***** Extract provided
The drive from Whitehorse to Beaver Creek on the Alaska Highway was not as smooth as some of our other drives, but not as bad as we expected.
There were a couple of stretches of gravel road where they were rebuilding sections of the road, and many rough patches of filled pot holes and frost heaves. They try to mark the worst of these with red flags on the shoulders.
The last six miles or so are actually pretty smooth. That is where the accident happened.
Craig was driving under the speed limit because we were approaching some red flags when for some reason the right front tire of the Alfa slipped over the edge of the pavement onto the shoulder.
The picture at the right shows the rut as our tire left the pavement. How quickly it sunk!
This section of shoulder had recently been renewed with a base of extremely soft mud and gravel and large mounds of rocks and dirt. The shoulder also had a serious slant away from the pavement, and was all the same color gray as the pavement with no white line to show the edge.
Once the tire was over the edge it was impossible to correct and the rig slid over the edge as well. It all happened so fast. All I really remember is seeing books and things falling from the overhead cabinets and sliding toward the right side of the coach. We ended up at a precarious angle that felt like we could tip and roll at any moment.
What saved us from that was that we ended up with the passenger side smashed up against a large pile of dirt and rock.
At first we did not know this and although on the outside I think I was pretty calm, I was afraid to move about the rig, or try to get out the door since it was on the down side. I was afraid that my weight would cause the Alfa to tip over. You know, like the images of a car halfway over a cliff, just balancing there!
When the dust settled and we realized nothing was on fire and neither of us was hurt, I found my purse and located our CoachNet card. Fortunately our cell phone worked, and I was able to contact them. This has got to be one of our best services as RVers. Their representative got our information, verified our account number, and located a tow truck for us very quickly. In fact the tow truck guys were there within 15 minutes, in a pickup, to assess our condition and figure out which trucks to send. She also contacted the police for us, and a Canadian officer showed up quite quickly. This may have been because we were only a few miles from Beaver Creek where both the station house and the tow yard were.
By the time they came, Craig had climbed out through the drivers side window. I did not. I waited until they had cables attached to the Alfa and they told me I should get out. Once out I could see that we were smushed up against a pile of dirt and could not have tipped. But I really didn't know this until I was out.
|I felt like she could tip over at any moment|
|Pull, Pull, Pull|
|And she is OUT!|
This is the most visible damage:
The right front is really torn up. The entire right side is a bit broken, with the locks on the bay door damaged so it won't open, and sections of trim torn away.
The front tire was flat. Our new tire! But as it turned out Craig and the tow guys were able get it re-inflated so we could drive into town.
**********
Extend the account of the RV accident on the Alaska Highway, picking up right after its final sentence about re-inflating the front tire.
***** Supplied data
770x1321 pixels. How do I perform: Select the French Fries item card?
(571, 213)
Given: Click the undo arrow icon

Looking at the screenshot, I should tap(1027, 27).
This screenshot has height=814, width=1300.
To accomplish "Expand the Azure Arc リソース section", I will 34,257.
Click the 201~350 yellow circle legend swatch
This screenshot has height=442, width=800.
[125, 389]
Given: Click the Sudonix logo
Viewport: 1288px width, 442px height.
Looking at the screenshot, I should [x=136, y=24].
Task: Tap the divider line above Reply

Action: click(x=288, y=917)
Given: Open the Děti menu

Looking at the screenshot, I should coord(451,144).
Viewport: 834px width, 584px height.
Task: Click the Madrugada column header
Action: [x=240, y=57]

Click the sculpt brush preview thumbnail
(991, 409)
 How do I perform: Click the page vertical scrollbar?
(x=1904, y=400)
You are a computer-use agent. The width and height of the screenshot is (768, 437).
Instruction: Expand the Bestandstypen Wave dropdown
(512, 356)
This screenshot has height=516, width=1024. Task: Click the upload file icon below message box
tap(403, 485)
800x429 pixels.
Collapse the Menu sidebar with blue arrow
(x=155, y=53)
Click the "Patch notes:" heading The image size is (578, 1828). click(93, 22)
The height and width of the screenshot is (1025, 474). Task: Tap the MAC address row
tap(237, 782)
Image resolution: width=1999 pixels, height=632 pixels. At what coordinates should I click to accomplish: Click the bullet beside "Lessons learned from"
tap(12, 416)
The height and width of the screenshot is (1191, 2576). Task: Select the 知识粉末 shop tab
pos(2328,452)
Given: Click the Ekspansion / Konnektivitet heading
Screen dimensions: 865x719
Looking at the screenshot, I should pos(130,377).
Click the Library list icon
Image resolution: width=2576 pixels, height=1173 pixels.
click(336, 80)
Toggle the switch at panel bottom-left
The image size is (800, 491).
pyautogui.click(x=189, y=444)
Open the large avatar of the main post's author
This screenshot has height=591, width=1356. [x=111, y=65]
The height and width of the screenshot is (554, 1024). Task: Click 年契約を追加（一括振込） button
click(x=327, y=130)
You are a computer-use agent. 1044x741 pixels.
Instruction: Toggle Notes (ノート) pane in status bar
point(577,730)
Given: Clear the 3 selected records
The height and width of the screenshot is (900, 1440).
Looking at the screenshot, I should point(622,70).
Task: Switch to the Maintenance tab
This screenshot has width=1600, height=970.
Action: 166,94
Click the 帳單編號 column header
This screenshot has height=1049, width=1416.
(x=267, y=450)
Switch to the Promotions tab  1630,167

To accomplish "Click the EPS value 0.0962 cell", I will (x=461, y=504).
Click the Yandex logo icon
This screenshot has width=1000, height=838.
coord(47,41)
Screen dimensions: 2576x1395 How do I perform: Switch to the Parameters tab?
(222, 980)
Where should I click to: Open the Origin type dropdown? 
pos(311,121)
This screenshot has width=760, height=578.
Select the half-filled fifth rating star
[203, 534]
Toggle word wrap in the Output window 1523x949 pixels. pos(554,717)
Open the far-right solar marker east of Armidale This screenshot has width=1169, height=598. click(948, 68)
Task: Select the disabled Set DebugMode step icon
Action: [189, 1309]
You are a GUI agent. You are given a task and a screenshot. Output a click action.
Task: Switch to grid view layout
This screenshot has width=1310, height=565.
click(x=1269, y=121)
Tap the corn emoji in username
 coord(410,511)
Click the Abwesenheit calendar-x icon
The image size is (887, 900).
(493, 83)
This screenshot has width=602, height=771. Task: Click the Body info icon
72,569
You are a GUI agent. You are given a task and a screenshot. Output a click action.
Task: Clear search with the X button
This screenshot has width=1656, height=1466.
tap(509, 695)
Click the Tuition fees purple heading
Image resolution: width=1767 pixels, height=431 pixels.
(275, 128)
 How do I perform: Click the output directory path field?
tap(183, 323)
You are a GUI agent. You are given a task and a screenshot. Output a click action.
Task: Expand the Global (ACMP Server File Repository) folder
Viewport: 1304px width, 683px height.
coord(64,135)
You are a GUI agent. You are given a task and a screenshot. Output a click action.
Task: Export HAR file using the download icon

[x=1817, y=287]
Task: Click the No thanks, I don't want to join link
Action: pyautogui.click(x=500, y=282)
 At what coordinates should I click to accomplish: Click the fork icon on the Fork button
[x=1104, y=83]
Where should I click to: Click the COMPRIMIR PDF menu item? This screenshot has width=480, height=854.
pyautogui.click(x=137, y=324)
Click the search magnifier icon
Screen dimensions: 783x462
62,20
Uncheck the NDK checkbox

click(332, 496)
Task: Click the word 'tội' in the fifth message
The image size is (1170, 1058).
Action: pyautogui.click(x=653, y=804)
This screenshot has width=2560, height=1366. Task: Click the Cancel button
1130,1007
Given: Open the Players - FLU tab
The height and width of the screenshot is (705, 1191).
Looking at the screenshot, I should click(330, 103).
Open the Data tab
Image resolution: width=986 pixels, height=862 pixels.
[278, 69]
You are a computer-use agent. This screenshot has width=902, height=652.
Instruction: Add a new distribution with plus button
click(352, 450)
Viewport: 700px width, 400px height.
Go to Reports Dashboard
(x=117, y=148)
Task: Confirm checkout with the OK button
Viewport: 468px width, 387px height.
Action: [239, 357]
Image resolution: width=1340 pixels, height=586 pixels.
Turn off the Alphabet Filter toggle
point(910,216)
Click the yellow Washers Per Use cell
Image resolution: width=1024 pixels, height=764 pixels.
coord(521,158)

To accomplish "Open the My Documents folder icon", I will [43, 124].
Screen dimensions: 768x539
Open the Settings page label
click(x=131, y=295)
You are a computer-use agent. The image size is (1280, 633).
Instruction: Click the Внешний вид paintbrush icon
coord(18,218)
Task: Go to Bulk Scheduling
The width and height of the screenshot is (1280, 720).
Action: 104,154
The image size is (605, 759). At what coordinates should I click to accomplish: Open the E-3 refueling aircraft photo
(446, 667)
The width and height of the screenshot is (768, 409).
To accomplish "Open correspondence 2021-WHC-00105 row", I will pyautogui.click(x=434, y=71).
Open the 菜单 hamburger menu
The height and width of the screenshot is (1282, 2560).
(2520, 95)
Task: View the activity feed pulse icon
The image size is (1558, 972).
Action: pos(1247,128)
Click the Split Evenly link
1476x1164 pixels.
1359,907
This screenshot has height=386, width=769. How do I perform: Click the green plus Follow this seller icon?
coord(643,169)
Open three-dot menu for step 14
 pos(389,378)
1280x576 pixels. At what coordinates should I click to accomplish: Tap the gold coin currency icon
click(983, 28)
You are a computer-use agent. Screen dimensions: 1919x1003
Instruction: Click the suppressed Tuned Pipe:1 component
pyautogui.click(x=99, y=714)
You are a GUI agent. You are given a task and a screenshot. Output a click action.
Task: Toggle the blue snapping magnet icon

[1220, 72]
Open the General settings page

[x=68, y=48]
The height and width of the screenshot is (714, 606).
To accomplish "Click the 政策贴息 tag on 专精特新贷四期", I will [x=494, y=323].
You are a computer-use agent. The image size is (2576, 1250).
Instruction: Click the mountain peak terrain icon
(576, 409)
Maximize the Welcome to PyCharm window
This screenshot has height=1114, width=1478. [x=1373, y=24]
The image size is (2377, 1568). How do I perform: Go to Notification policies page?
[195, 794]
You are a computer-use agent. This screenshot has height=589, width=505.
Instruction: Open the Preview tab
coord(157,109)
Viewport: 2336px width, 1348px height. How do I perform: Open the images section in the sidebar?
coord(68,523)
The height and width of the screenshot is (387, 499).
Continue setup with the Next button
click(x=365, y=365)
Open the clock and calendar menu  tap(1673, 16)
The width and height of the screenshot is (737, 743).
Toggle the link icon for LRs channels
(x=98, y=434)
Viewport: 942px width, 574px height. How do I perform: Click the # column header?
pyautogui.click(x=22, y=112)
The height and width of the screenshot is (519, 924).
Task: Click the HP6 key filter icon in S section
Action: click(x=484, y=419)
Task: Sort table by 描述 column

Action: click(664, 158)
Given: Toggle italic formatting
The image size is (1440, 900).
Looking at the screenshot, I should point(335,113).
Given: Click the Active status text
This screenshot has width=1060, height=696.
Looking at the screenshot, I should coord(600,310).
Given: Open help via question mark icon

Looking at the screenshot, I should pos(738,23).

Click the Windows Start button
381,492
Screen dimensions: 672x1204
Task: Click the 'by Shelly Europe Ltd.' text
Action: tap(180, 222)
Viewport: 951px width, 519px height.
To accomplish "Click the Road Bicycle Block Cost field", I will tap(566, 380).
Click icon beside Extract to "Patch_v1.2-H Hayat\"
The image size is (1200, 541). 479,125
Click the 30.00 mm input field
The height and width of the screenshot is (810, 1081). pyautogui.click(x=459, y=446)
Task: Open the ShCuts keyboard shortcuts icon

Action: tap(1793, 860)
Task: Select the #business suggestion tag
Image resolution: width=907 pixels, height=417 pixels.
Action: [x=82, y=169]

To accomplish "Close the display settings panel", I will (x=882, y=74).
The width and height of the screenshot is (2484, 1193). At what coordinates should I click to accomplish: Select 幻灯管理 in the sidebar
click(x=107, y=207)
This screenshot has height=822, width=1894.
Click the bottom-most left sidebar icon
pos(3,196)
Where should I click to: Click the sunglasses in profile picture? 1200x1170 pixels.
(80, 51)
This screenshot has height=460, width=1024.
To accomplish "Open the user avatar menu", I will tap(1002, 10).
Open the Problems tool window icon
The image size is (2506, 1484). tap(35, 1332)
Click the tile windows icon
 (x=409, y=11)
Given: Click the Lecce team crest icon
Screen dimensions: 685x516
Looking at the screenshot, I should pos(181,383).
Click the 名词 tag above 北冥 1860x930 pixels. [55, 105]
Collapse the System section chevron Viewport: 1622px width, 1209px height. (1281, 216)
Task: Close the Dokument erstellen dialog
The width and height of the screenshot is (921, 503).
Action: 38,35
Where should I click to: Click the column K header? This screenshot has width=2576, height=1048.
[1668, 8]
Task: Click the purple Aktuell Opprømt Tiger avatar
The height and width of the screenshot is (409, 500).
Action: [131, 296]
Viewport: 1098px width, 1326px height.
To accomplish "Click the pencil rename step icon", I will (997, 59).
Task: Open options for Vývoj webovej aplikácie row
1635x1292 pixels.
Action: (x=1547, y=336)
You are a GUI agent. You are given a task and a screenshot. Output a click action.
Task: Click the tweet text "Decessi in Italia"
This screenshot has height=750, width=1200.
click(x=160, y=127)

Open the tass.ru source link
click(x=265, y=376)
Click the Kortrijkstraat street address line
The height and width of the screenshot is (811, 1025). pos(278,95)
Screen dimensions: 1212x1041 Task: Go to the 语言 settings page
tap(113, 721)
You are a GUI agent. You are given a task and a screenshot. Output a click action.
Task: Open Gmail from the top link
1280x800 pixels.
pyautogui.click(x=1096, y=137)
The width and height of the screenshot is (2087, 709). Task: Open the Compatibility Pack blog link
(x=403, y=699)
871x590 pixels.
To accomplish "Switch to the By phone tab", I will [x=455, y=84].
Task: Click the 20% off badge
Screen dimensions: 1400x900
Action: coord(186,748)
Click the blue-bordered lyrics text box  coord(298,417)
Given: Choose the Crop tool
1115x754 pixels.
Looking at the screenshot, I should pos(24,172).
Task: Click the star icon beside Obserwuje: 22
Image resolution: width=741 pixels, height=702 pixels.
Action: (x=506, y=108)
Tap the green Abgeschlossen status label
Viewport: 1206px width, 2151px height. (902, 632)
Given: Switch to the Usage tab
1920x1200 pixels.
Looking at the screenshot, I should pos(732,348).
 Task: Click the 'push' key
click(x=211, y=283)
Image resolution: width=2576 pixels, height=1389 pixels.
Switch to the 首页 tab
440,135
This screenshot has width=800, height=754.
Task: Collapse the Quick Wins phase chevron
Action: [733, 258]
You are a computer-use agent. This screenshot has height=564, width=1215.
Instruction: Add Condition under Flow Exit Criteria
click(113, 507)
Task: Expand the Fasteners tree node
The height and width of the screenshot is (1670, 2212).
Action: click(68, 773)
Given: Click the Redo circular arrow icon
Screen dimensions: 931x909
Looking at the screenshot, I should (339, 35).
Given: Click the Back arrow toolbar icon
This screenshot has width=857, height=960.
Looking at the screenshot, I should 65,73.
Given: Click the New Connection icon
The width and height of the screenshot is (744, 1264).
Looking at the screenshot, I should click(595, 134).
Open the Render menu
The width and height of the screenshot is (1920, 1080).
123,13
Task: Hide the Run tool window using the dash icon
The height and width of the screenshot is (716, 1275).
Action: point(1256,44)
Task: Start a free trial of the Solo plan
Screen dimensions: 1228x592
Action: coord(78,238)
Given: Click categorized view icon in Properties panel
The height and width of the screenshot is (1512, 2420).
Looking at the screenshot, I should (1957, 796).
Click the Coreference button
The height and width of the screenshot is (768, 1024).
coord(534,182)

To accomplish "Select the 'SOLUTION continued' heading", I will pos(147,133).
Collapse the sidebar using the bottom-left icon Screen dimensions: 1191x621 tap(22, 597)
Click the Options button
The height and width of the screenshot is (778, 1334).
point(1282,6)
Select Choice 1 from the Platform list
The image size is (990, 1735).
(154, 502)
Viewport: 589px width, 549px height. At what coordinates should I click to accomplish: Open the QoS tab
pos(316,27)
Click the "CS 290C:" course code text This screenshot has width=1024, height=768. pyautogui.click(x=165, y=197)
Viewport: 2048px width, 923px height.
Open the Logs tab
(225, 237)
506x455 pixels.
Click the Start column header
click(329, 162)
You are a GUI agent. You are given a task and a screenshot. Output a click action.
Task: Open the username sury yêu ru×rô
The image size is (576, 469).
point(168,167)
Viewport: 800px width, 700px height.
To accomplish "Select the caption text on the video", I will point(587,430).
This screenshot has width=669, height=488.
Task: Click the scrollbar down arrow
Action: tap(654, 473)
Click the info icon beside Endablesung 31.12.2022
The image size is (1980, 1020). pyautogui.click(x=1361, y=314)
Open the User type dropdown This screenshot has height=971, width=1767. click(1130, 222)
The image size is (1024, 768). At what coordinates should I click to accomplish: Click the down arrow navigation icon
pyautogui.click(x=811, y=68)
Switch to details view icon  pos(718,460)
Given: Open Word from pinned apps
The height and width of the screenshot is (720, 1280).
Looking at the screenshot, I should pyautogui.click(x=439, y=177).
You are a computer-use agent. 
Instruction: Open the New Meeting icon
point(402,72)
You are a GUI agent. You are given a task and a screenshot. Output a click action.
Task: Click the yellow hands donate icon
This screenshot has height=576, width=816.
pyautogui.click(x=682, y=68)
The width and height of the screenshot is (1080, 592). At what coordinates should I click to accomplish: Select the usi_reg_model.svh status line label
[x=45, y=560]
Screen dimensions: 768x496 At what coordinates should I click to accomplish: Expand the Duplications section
**********
- Reply -
Some of the damage we couldn't see included the total destruction of our step, and the distortion of the metal tray that holds three of our big "house" batteries.
The Jeep did not completely detach from the Alfa, but the tow bar was totaled.
The Jeep ended up on top of one of the gravel and dirt piles, and seemed to be OK.
Traffic seemed sparse on the Alaska Highway, but as we waited for help to arrive, many other RVs and pick up truck drivers stopped to ask if we were OK and if we needed help. Mary and Doug stopped, another Alfa couple we had met at the park in Whitehorse. Later, when they saw us coming into the tow service yard, they came over and offered to save a space for us at the RV park. We had not made any reservations, and were glad for the help. That night the park was totally full!
That evening, Doug also helped Craig take things out of the bay from the driver's side and get to the lock on the big passenger-side bay from the inside. When they determined the lock was broken, they reorganized things so important items, like tools, were more accessible from the driver's side.
Many of the other RVers who were at this park had seen us on the side of the road and stopped by to tell us they were very glad we were OK. Accidents bring out the best in people.
The next morning we spoke to the insurance adjuster and verified that it was OK for us to move on to Tok. So far at least, the insurance company has been very responsive.
Because we totaled the tow bar we could not tow the Jeep. Craig drove the Alfa and I followed in the Jeep and everything seemed to be going fine for about fifty miles.
All at once the Jeep came to a sudden unexpected stop. It wouldn't go forward nor backward. I quickly grabbed the walkie-talkie and called Craig before he was out of range. When I told him what had happened, he slowly backed up the Alfa for about a quarter of a mile to get back to me. Good thing there was no traffic!
We were both baffled for awhile until Craig noted that the Air Force One emergency brake connection was missing. When they are connected with the tow bar, the Air Force One connects the Jeep brakes to the Alfa brakes. There is a wire that attaches in such a way, that if the Jeep were to separate from the Alfa while being towed, the wire would pull a loop that would cause the Jeep brakes to lock, thereby preventing a run-away Jeep.
Craig looked at it, but wasn't sure how to disable it. He did not want to start disconnecting wires without knowing what he was doing. Unfortunately, we had no cell service. Verizon let us down in an emergency! But my AT&T flip phone was no help either.
So, I stayed with the Jeep while he drove off in the Alfa looking for a cell signal. After a pretty long time I turned on the engine to see what time it was, and just for the heck of it I tried to move forward. Magically, the brake was unlocked. (It seems there was something to do with built up air pressure, and that goes away when the engine is off.) Off I went: with my hazard lights flashing I crept along the shoulder for a while. Once I felt comfortable, I just drove carefully being prepared in case my brake should lock again. It didn't.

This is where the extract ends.